▶ [RECORDS PROVIDED]:
_ _ _ _
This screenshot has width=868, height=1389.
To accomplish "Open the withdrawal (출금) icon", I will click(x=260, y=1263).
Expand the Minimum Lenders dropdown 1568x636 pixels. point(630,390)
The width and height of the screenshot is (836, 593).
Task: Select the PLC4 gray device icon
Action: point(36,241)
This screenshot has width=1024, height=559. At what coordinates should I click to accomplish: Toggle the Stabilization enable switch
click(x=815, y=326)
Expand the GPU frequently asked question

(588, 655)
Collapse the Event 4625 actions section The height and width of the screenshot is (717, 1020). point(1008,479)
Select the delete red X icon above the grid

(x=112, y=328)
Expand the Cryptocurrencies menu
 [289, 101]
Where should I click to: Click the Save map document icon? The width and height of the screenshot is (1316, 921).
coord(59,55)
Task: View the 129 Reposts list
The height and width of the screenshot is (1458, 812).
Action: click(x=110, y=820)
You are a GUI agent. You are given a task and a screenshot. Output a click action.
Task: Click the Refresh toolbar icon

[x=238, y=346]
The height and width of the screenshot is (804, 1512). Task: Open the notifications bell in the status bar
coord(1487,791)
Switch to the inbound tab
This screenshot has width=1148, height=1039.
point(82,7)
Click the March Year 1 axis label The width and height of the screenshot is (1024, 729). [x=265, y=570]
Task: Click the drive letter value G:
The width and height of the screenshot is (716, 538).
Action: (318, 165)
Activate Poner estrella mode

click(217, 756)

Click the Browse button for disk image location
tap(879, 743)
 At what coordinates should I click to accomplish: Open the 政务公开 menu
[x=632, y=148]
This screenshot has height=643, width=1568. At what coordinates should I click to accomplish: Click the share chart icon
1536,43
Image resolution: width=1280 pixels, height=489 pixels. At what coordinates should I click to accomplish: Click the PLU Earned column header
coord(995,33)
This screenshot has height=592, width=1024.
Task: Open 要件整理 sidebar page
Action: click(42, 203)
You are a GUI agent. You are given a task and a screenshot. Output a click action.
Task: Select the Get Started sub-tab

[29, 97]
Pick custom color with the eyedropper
_ _ _ _
▶ [INSTRUCTIONS TO FOLLOW]: Take the line that holds "Image resolution: width=1280" as the first and the last line of the material as the final one. Print that span exactly, both ends included.

▶ [WRITTEN SOLUTION]:
Image resolution: width=1280 pixels, height=489 pixels. At what coordinates should I click to accomplish: Click the PLU Earned column header
coord(995,33)
This screenshot has height=592, width=1024.
Task: Open 要件整理 sidebar page
Action: click(42, 203)
You are a GUI agent. You are given a task and a screenshot. Output a click action.
Task: Select the Get Started sub-tab

[29, 97]
Pick custom color with the eyedropper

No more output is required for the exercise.